The visiting room was very loud.
Or perhaps it was not loud at all. Perhaps it was the same level it had always been. Margaret was having difficulty calibrating the sounds around her against the sound of her own pulse.
“We also found the other letters,” Marie said. “The ones you wrote to each of us. Still sealed. And the journal. And the award from the art competition.” Her voice cracked on the last one. “You won a competition. First prize. And we never came.”
“No,” Margaret said. “You didn’t.”
Silence.
“I am sorry,” Marie said, for the third time. And this time she reached forward across the table and put her hand over Margaret’s hand and Margaret felt the warmth of it and sat very still inside the feeling of it, not pulling away, not closing toward it, just holding very still the way you held still when you were not sure yet whether something was real.
“I don’t know what you want me to say,” Margaret said finally.
“You don’t have to say anything,” Marie said.
And that was the wrong thing to say, or perhaps the right thing, because the specific absence of a demand, the first time in Margaret’s life her mother had said nothing was required, broke something open that all the previous times had not been able to reach.

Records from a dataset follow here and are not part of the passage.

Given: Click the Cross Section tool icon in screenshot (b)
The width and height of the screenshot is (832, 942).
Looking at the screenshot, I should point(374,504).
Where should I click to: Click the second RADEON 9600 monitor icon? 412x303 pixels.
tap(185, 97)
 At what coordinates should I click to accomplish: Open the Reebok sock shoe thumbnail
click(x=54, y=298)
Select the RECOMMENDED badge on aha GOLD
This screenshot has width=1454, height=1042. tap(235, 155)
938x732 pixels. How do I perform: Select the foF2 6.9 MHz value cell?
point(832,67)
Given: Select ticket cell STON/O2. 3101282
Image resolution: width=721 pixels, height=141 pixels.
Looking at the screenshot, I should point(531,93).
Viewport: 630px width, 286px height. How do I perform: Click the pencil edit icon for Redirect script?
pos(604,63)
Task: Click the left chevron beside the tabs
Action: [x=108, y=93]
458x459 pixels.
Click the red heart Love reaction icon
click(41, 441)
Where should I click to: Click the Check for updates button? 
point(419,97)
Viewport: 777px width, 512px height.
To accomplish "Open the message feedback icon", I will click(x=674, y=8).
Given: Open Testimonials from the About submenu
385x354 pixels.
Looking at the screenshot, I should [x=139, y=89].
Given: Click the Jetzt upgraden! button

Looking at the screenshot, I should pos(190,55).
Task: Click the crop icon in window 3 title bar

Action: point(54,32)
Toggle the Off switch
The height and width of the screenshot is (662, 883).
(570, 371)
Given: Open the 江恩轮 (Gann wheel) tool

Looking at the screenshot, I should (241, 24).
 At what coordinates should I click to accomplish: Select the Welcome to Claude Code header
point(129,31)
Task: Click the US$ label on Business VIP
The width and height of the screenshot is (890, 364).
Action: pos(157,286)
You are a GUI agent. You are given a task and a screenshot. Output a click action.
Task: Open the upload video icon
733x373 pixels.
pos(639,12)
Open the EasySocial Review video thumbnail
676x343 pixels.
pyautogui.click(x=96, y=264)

“You compared me to Claire every time I came home from school,” Margaret said. Her voice came out low and unsteady and she did not try to fix it. “Claire’s reports were better. Claire’s friends were nicer. Claire knew how to dress herself properly. You never said it like it was cruel. You said it like it was just information.” She looked at her mother’s hand over hers. “But I heard it. Every time. I heard what was underneath it, which was that Claire was the version of a daughter you actually wanted and I was the other one.”
Marie did not speak.
“Dad called me useless,” Margaret said. “Not just that last time. My whole life. When I dropped something, when I failed at something, when I did not do a thing the way he thought it should be done. Useless.” She looked at the table. “Do you know what it does to a child to hear that word enough times? You start to hear it in your own head when he is not in the room. You start to check everything you do against it.”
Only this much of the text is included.